## About this exercise
Nothing but the lines from the one with "Like the comment" through the last line of the entries below should appear in the copy, please, and no pictures.

## The data

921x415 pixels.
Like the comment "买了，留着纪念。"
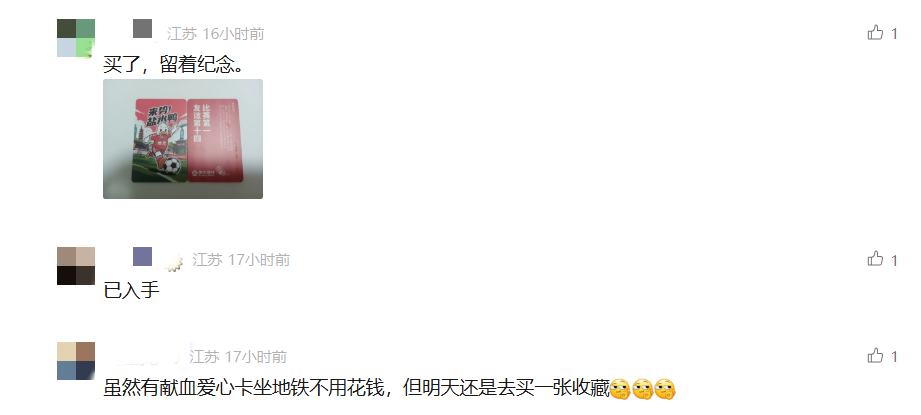coord(875,33)
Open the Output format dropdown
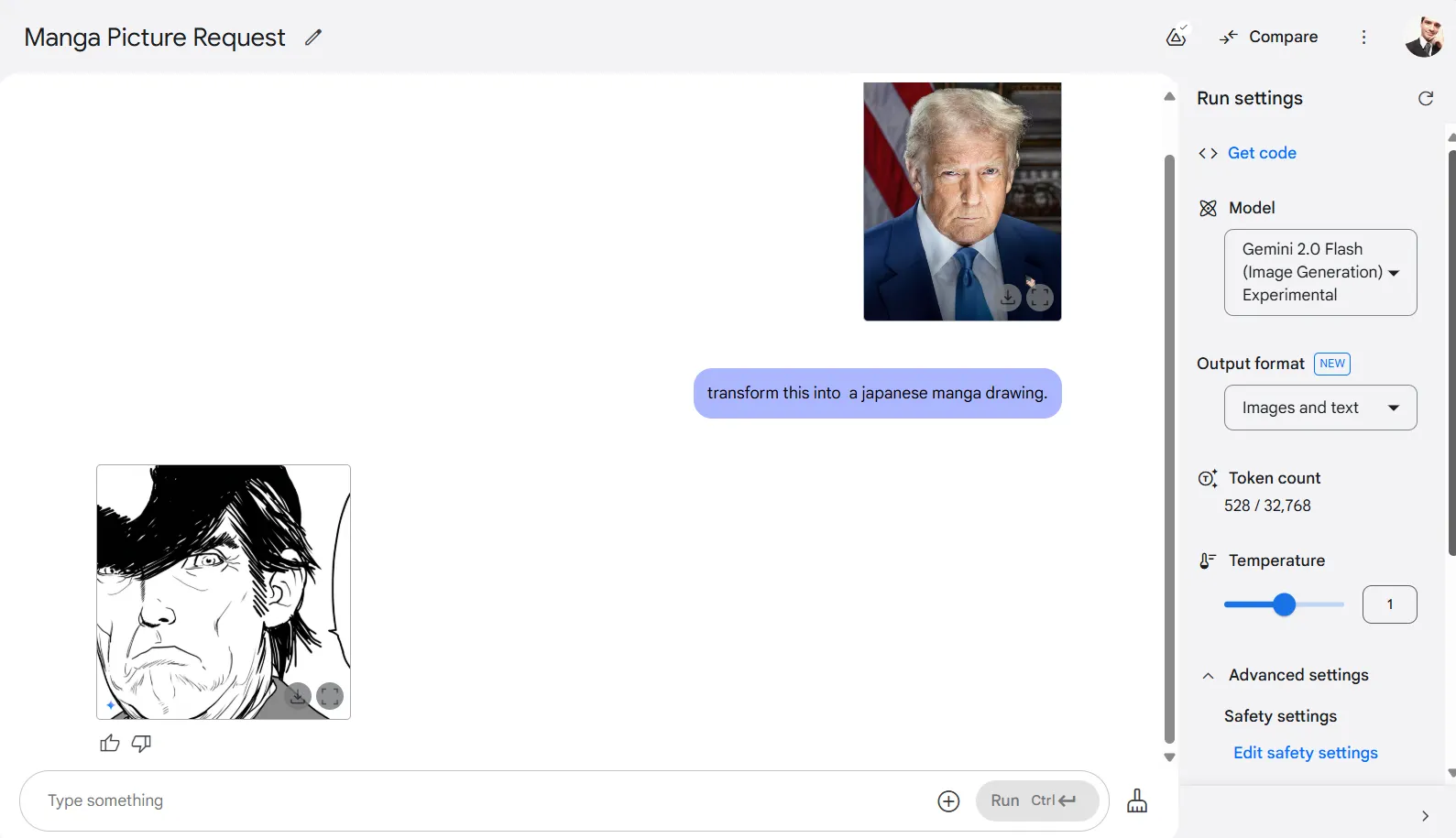Viewport: 1456px width, 838px height. click(x=1319, y=408)
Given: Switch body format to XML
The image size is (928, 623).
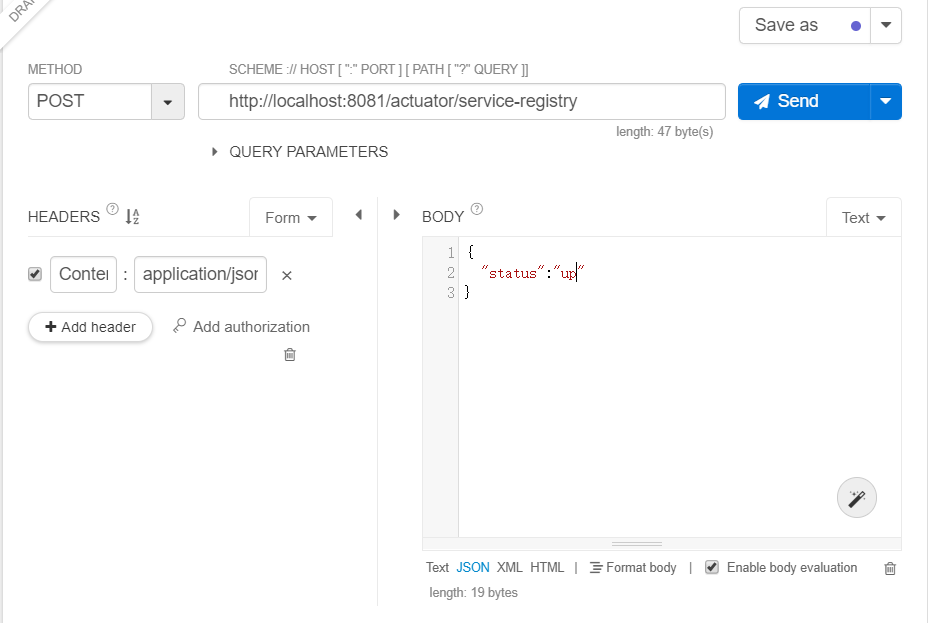Looking at the screenshot, I should click(510, 567).
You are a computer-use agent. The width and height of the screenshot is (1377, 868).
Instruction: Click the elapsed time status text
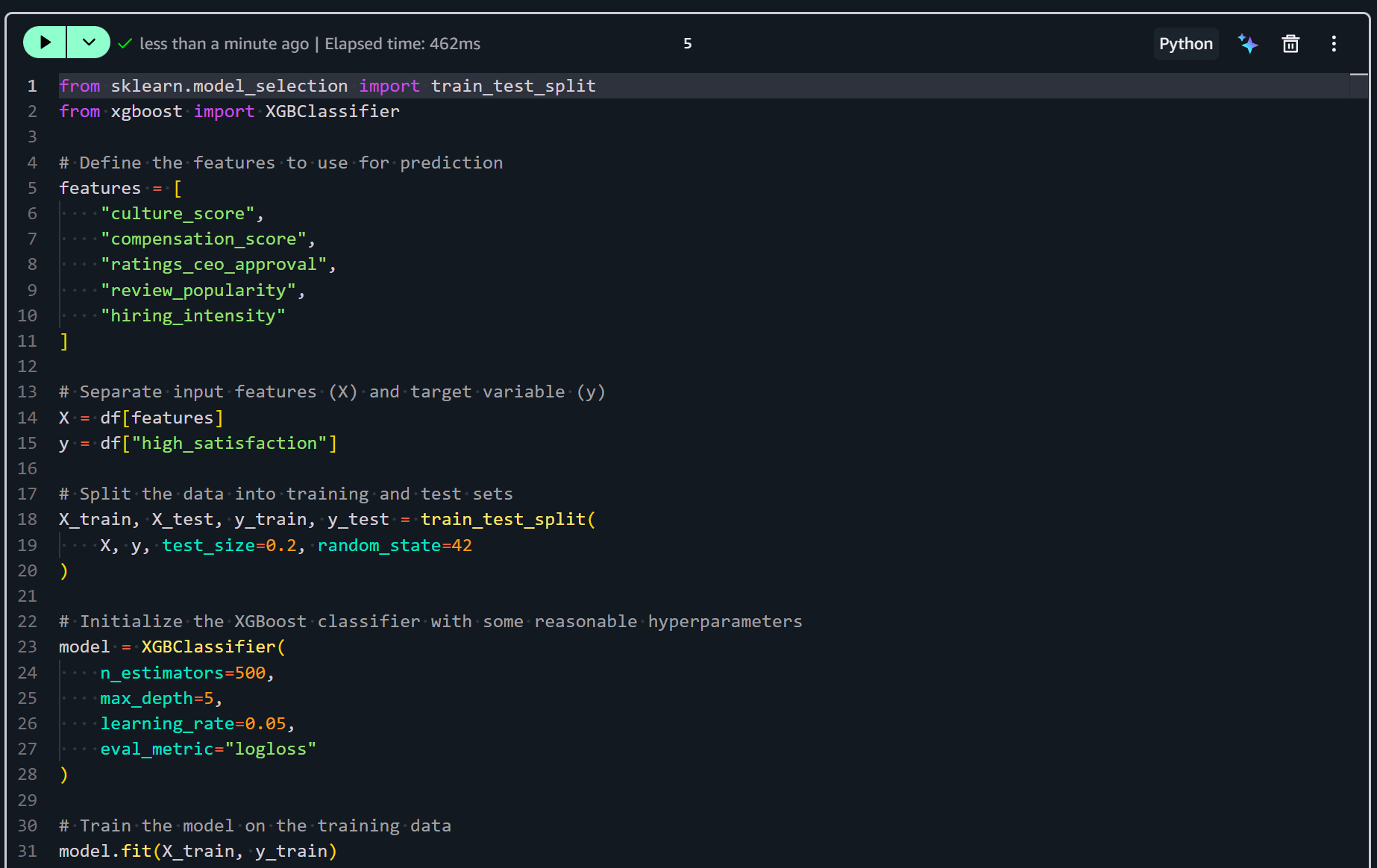[x=403, y=43]
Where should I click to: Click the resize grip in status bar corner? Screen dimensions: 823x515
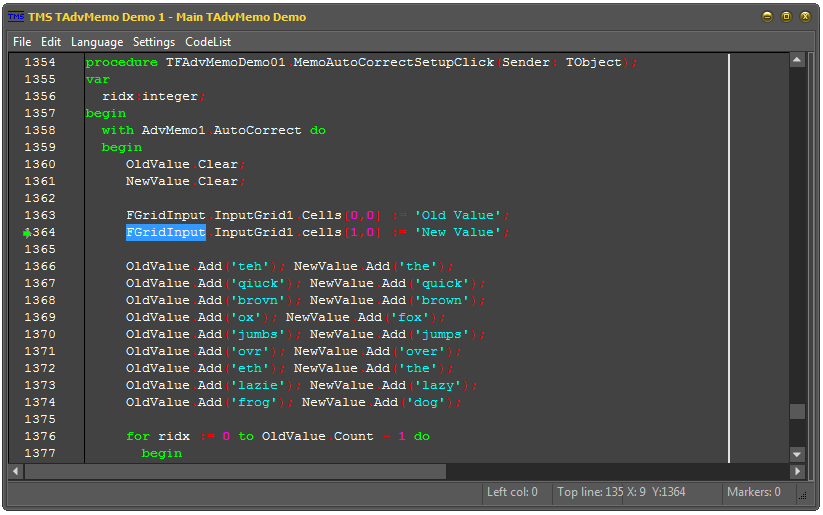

## Exercise answer
Like the comment "买了，留着纪念。"
coord(875,33)
Open the Output format dropdown
Viewport: 1456px width, 838px height. click(x=1319, y=408)
Given: Switch body format to XML
The image size is (928, 623).
Looking at the screenshot, I should click(510, 567).
You are a computer-use agent. The width and height of the screenshot is (1377, 868).
Instruction: Click the elapsed time status text
[x=403, y=43]
Where should I click to: Click the resize grip in status bar corner? Screen dimensions: 823x515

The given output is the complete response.